Comparison of the predicted (sim.) change in growth rate (deletant − wild-type) with the experimentally measured (exp) growth rate change for the 20 manually studied gene deletants. MM denotes minimal medium; YPD is rich medium; n.a. means the reactions are not present in the iND750 model.

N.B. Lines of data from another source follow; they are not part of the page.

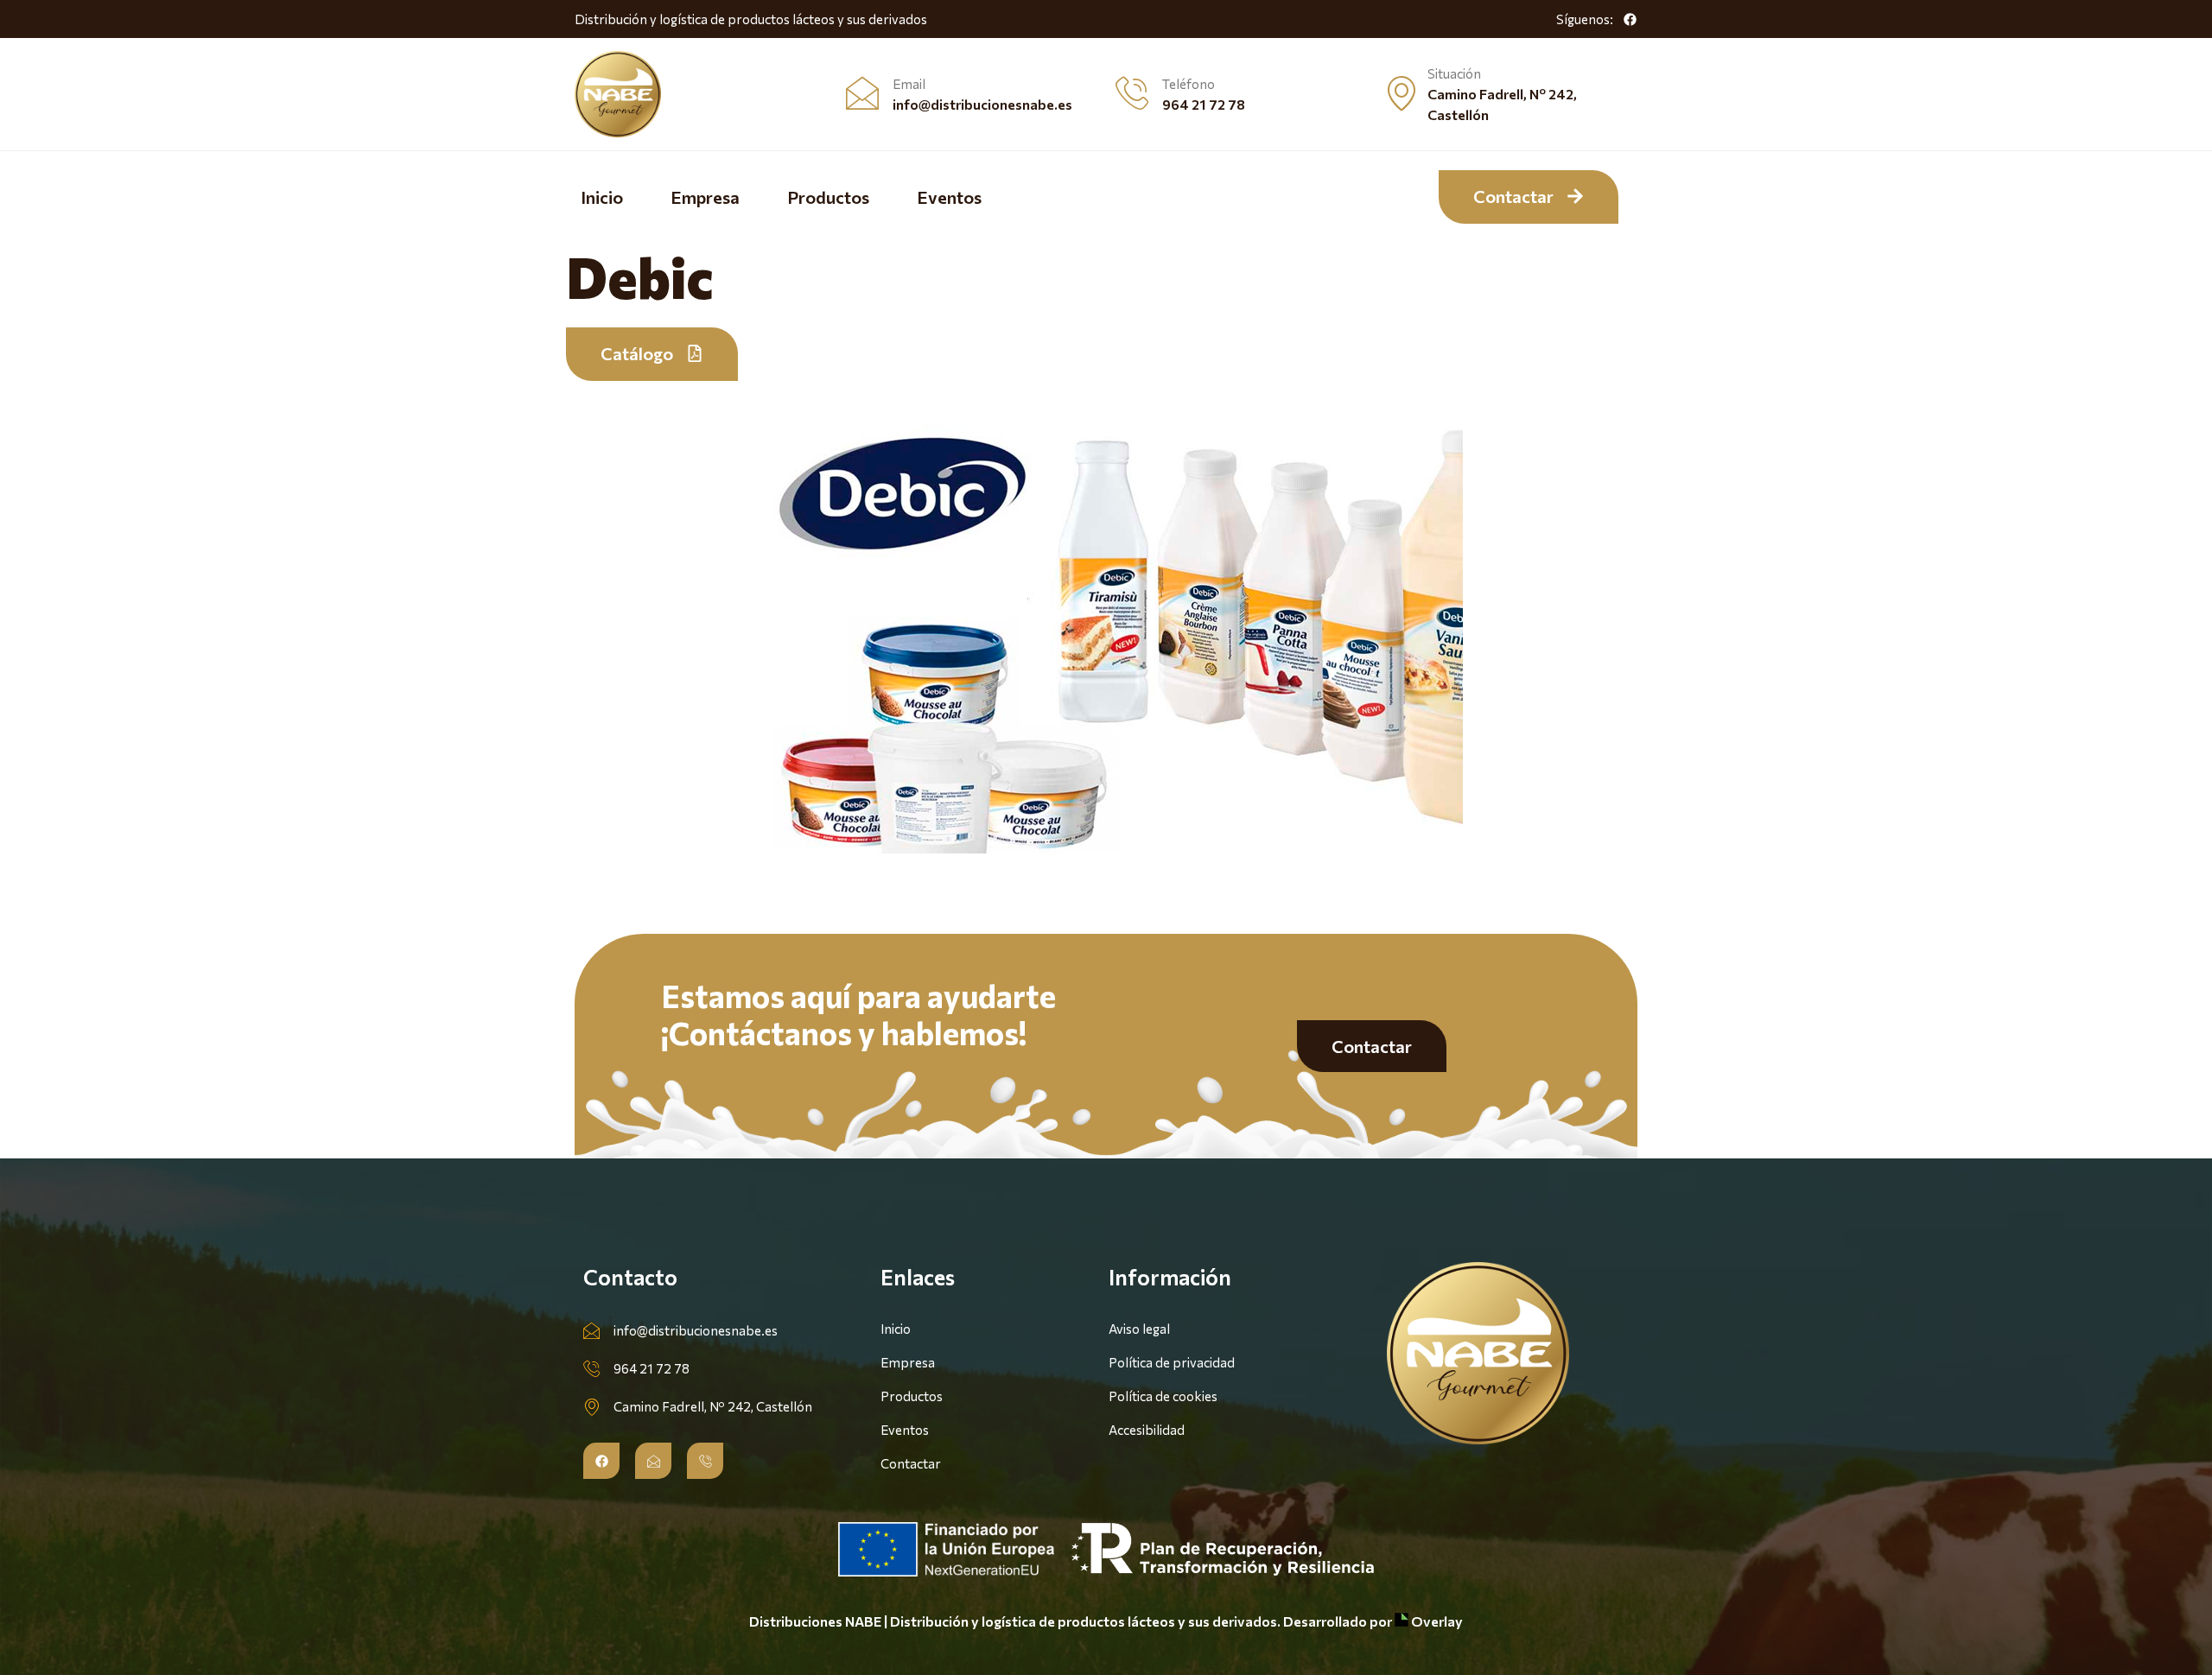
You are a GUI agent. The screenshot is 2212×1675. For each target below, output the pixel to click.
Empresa (705, 197)
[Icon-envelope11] (653, 1461)
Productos (828, 197)
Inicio (602, 197)
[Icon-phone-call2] (705, 1461)
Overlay (1435, 1621)
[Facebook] (1629, 19)
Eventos (949, 197)
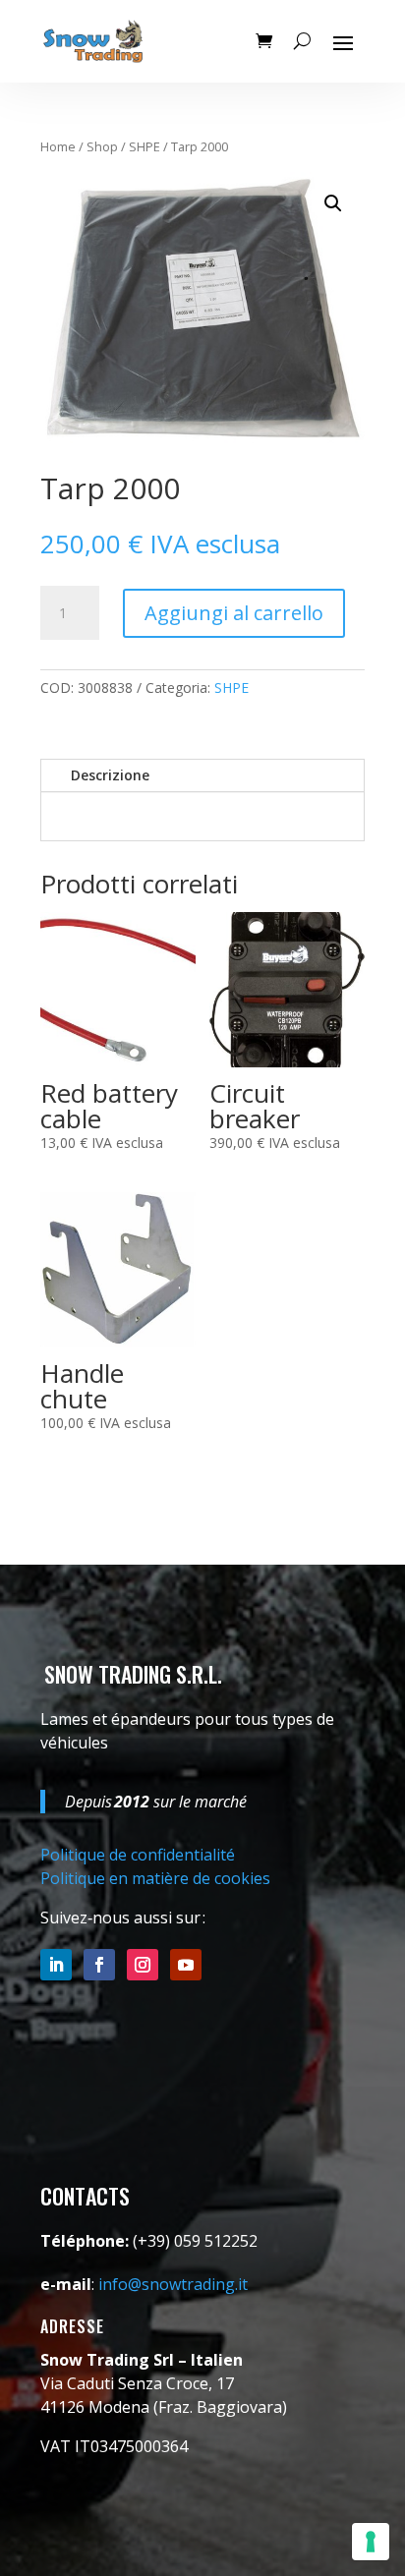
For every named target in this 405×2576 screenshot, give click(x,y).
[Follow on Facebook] (99, 1964)
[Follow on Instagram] (142, 1964)
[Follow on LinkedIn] (56, 1964)
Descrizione (110, 775)
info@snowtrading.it (173, 2284)
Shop (102, 146)
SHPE (144, 146)
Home (58, 146)
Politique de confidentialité (137, 1854)
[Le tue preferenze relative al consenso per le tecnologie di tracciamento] (370, 2541)
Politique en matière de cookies (155, 1878)
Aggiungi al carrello (234, 613)
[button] (333, 203)
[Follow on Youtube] (186, 1964)
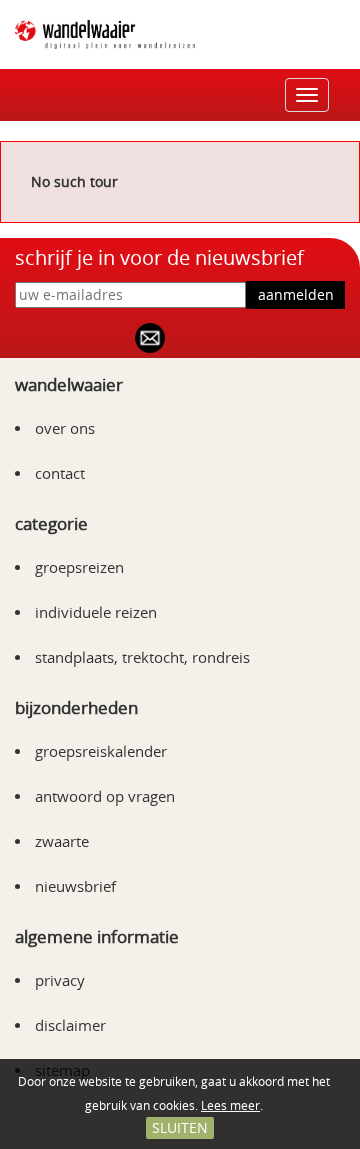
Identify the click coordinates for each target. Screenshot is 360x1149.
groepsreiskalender (101, 751)
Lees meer (230, 1105)
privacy (60, 980)
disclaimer (70, 1025)
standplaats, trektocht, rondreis (142, 657)
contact (60, 473)
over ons (65, 428)
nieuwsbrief (75, 886)
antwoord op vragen (105, 796)
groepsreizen (79, 567)
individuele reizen (96, 612)
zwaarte (62, 841)
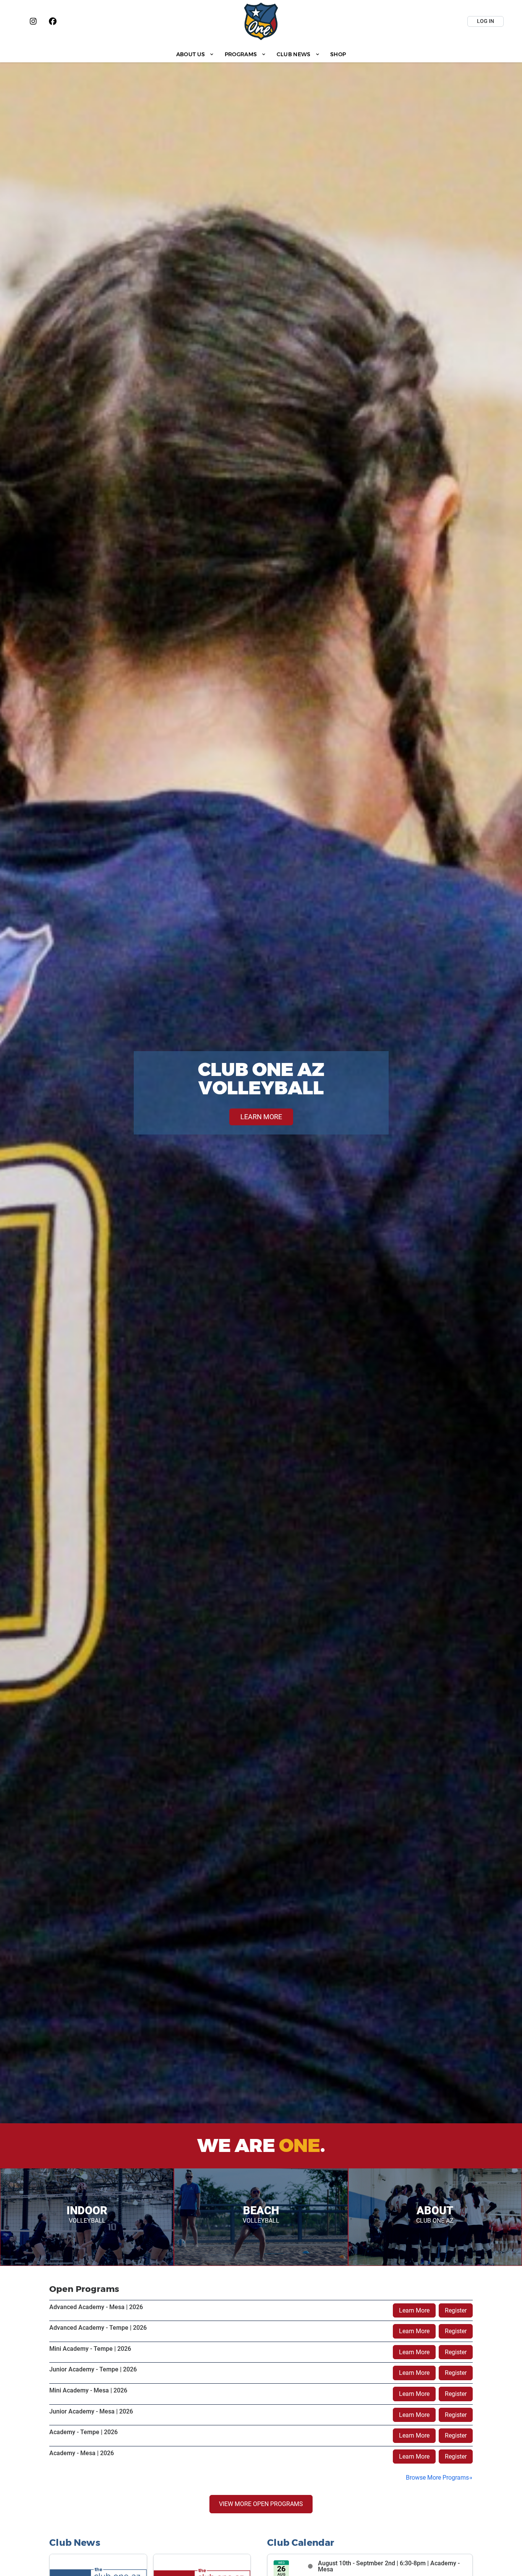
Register (456, 2310)
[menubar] (261, 54)
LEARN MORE (261, 1117)
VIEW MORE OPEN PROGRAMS (261, 2504)
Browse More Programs (437, 2477)
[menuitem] (195, 54)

| reaction ID in iND750 | deleted gene (open reading frame) | exp. DM | sim. DM | exp. YPD | sim. YPD |
|---|---|---|---|---|---|
| R_AATA | YER152C | 0.009 | −0.733 | 0.019 | −0.222 |
| R_AATA | YGL202W | −0.024 | −0.733 | 0.024 | −0.222 |
| R_AATA | YJL060W | 0.013 | −0.733 | 0.024 | −0.222 |
| R_AGAT_SC | YDL052C | 0.009 | −0.733 | 0.034 | −0.805 |
| R_FTHFCLm | YER183C | 0.022 | 0 | 0.014 | 0 |
| R_G6PDA | YGR248W | 0.017 | 0 | 0.007 | 0 |
| R_G6PDA | YHR163W | −0.222 | 0 | 0.005 | 0 |
| R_G6PDA | YNR034W | 0.023 | 0 | 0.028 | 0 |
| R_GLUN | YIL033C | −0.079 | 0 | −0.205 | 0 |
| R_M1PD | YNR073C | 0.016 | 0 | 0.024 | 0 |
| R_MACACI | YLL060C | 0.011 | 0 | 0.014 | 0 |
| R_POLYAO2 | YMR020W | 0.016 | 0 | 0.023 | 0 |
| R_PUNP1 | YLR017W | 0.003 | 0 | 0.008 | 0 |
| R_PUNP1 | YLR209C | 0.017 | 0 | 0.004 | 0 |
| R_PYDXK | YNR027W | 0.013 | 0 | 0.023 | 0 |
| R_PYDXK | YPR121W | 0.036 | 0 | 0.025 | 0 |
| R_SERATi | YJL218W | 0.015 | −0.733 | 0.038 | 0 |
| n.a. | YDL168W | 0.018 | 0 | 0.024 | 0 |
| n.a. | YJL045W | 0.016 | 0 | 0 | 0 |
| n.a. | YLR070C | 0.012 | 0 | 0.019 | 0 |
Figure 2.(a) The histogram shows the median observed differences in the growth rate of a knockout strain (k) and that of the wild-type (w) in both minimal and rich media; we used medians as they are more robust to outliers (black bars, k-w in minimal; grey bars, k-w in rich). (b) The histogram shows the median observed differences in global maximum OD between the knockout strain (k) and that of the wild-type (w) in both minimal and rich media (black bars, k-w in minimal; grey bars, k-w in rich). (c) The histogram shows the median observed differences in hours between the lag-time parameter of the wild-type grown in the presence of a nutrient and that of the wild-type grown on minimal medium (black bars).